Athens City tour
Athens is a major coastal urban area in the Mediterranean and is both the capital and largest city of Greece. Athens dominates and is the capital of the Attica region and is one of the world’s oldest cities, with its recorded history spanning over 3,400 years and its earliest human presence beginning somewhere between the 11th and 7th millennia BCE.
Classical Athens was a powerful city-state. It was a centre for the arts, learning and philosophy, and the home of Plato’s Academy and Aristotle’s Lyceum. It is widely referred to as the cradle of Western civilization and the birthplace of democracy, largely because of its cultural and political influence on the European continent—particularly Ancient Rome. In modern times, Athens is a large cosmopolitan metropolis and central to economic, financial, industrial, maritime, political and cultural life in Greece.Â
By the sixth century BCE, widespread social unrest led to the reforms of Solon. These would pave the way for the eventual introduction of democracy by Cleisthenes in 508 BCE. Athens had by this time become a significant naval power with a large fleet, and helped the rebellion of the Ionian cities against Persian rule.
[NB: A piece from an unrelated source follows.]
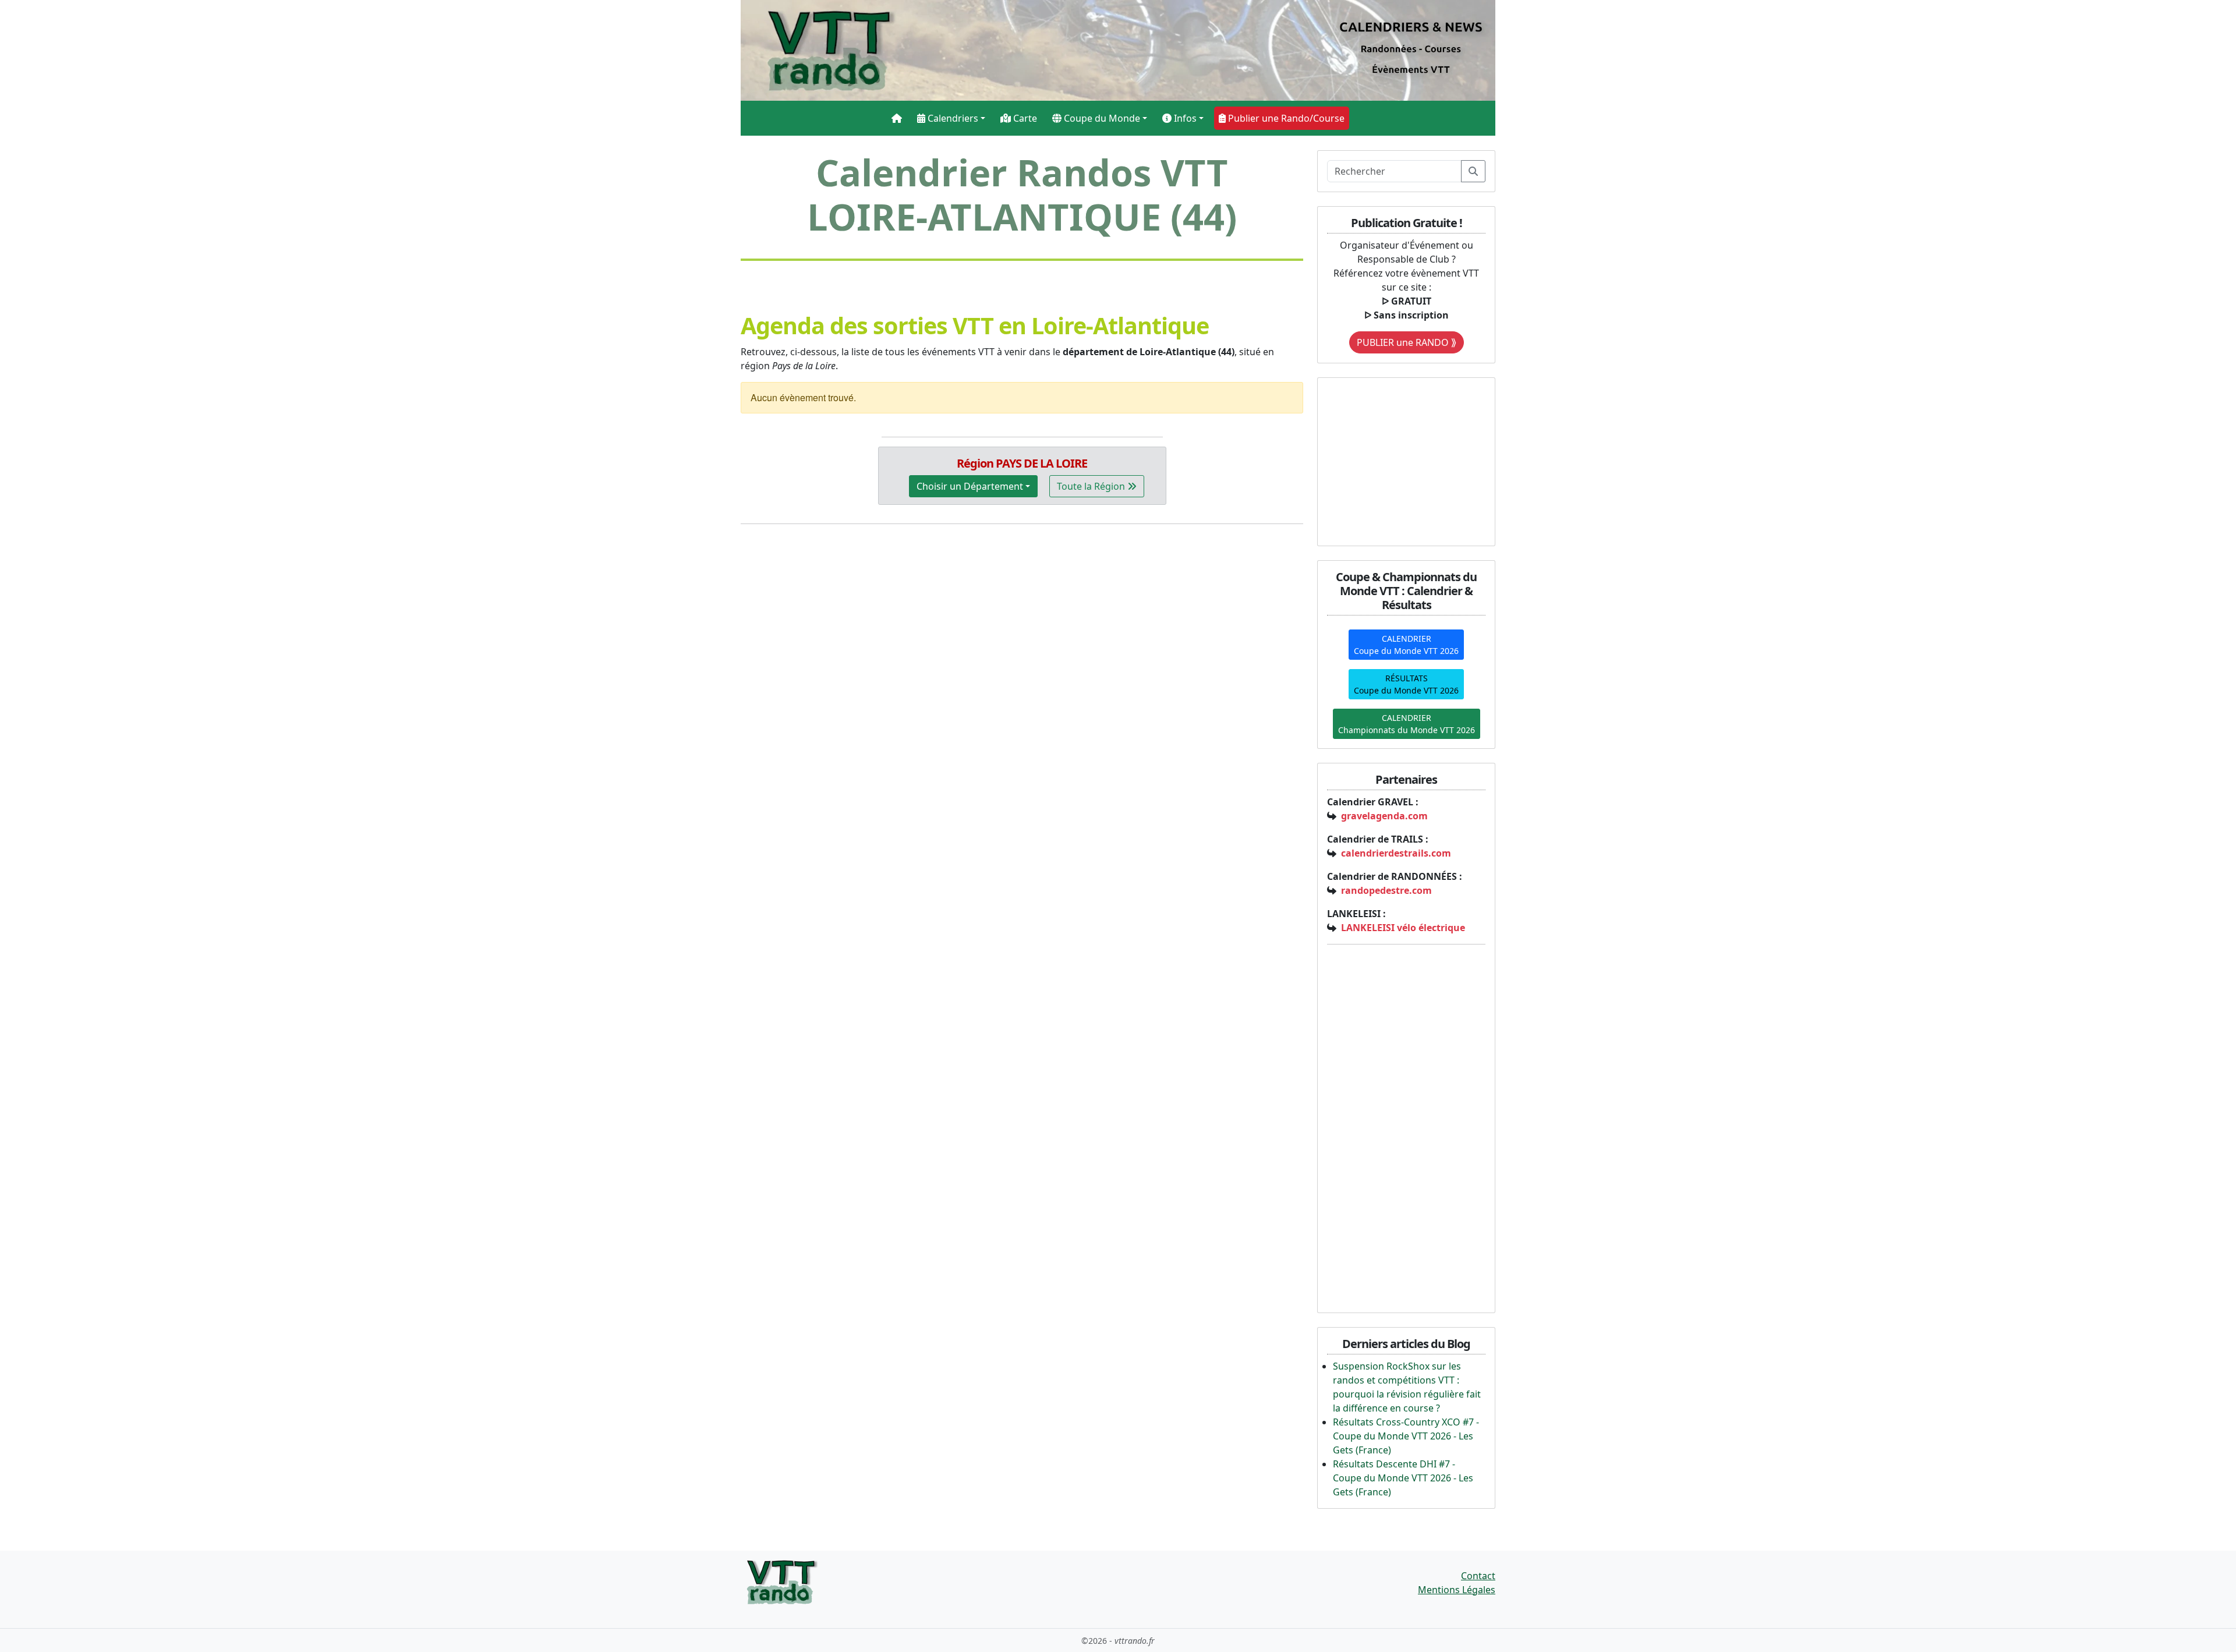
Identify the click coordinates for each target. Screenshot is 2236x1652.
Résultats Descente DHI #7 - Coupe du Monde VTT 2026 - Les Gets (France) (1403, 1478)
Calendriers (951, 118)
In the ensuing Greco-Persian Wars Athens, together with Sparta, led the coalition of Greek states that would eventually repel the Persians, defeating them decisively at Marathon in 490 BCE, and crucially at Salamis in 480 BCE.
The decades that followed became known as the Golden Age of Athenian democracy, during which time Athens became the leading city of Ancient Greece, with its cultural achievements laying the foundations for Western civilization.